My sister, the mermaid.

I step around the curtain. Inside her jar, Maren floats serenely, fast asleep. She looks no smaller than the last time I saw her, and in no worse health. But the inch-deep layer of pearls on the bottom of the jar testifies to her sadness. My salt water tears fall without a sound, and without increasing the wealth of the world.

I wipe my tears away with my fingertips, careful not to smear the thick greasepaint.
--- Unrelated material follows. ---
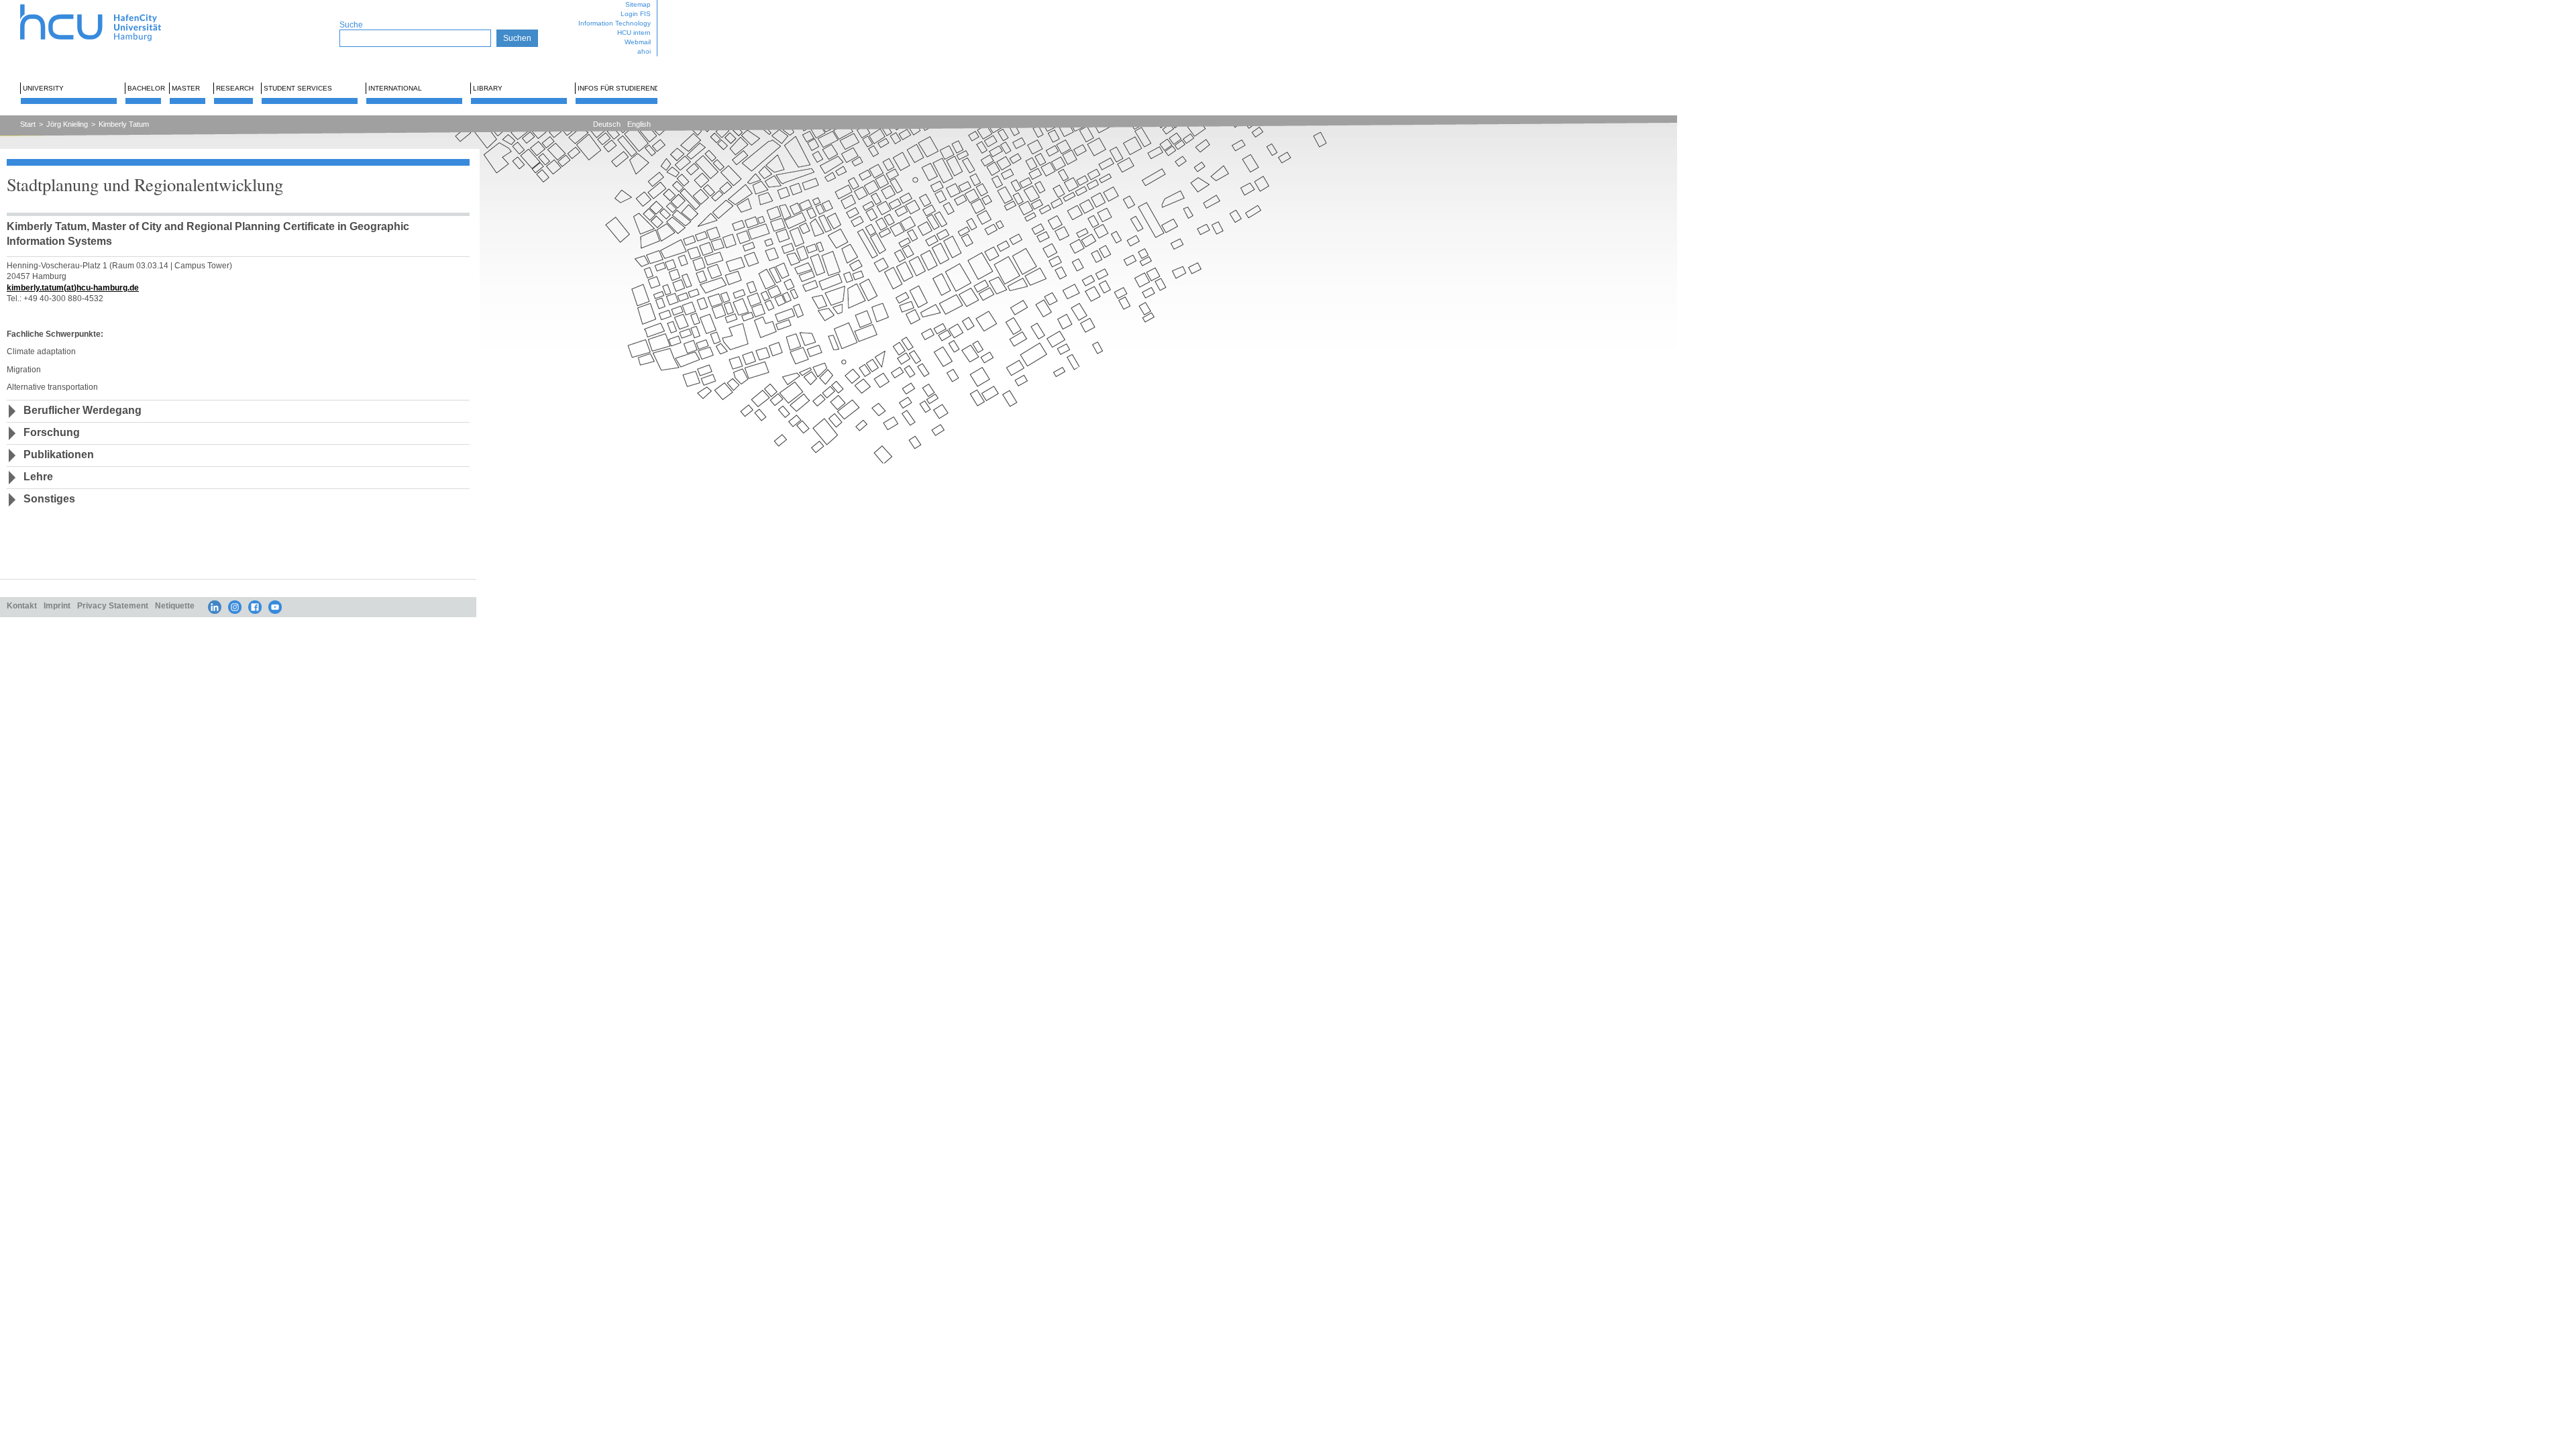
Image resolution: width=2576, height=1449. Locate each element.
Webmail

I tap on the glass to awaken my sister.

With a flick of her tail and a wriggle of her belly, she comes to meet me. She looks curious and unsure until she recognizes me in my strange costume. Then she smiles and presses both hands to the glass as I do the same.

“I love you.” I say, confident she can read the familiar words on my lips. And then I add, “I am so very sorry.”

Maren shakes her head as if to dismiss my apology. She sinks to the bottom of the jar and curls her tail about her body. If, a year ago, she had been told that today she would be a mermaid living in a jar, enthroned on perfect pearls, she might have delighted in the romance of the notion—if she had not known that the pearls would be her own tears.

She motions with her hands, requesting a story.

I can hear strangers’ laughter in the distance. Perhaps O’Neill is juggling spoons or frying pans; perhaps he is pulling flowers from his vest or scarves from his ears. Soon, the show will end, and after that, the strangers will pay five cents to gawk at the weird museum’s exhibits, including a girl masquerading as a Japanese princess and a live mermaid imprisoned in glass.

“All right, I will tell you a short story.” I lean close, hoping she can hear me. “Do you remember the year O’Neill stayed with us through the winter? He wanted to see snow. We were ten years old, yet he had never seen a single snowflake. Remember how he cried in his sleep for Scarff? Every morning his pillow had to be hung by the fire to dry. But in the daytime, what fun we had!”

Maren nods. Maybe she can hear through all that water and glass.

“On Christmas day, the snow came. Standing outside was like being inside one of those water globes Mr. Peterman sells, the ones you shake to make a blizzard swirl around tiny villages. That snow fell in flurries and then clumps until it piled up as high as the cottage windowsills. Auntie had to threaten us to make us go inside again, even though we could no longer feel our toes or our cherry-red cheeks. And Osbert’s tail was frozen straight out like a blue icicle.”

I pause, picturing Maren and O’Neill throwing snowballs at Osbert, hearing in my memory the unbridled, pure-joy laughter of my sister and my best friend.

Maren taps on the jar impatiently.

“Oh,” I say. “Yes. The snowy Christmas. When Auntie forced us inside, we unwrapped ourselves from our layers of woolens and hung them to dry by the fireplace. And you were the first to notice the heavenly scent of Auntie’s hot grape pudding. Steaming in our soup bowls, as purple as an Easter crocus, with dollops of whipped cream melting into froth. I can still taste it if I close my eyes. Can you?”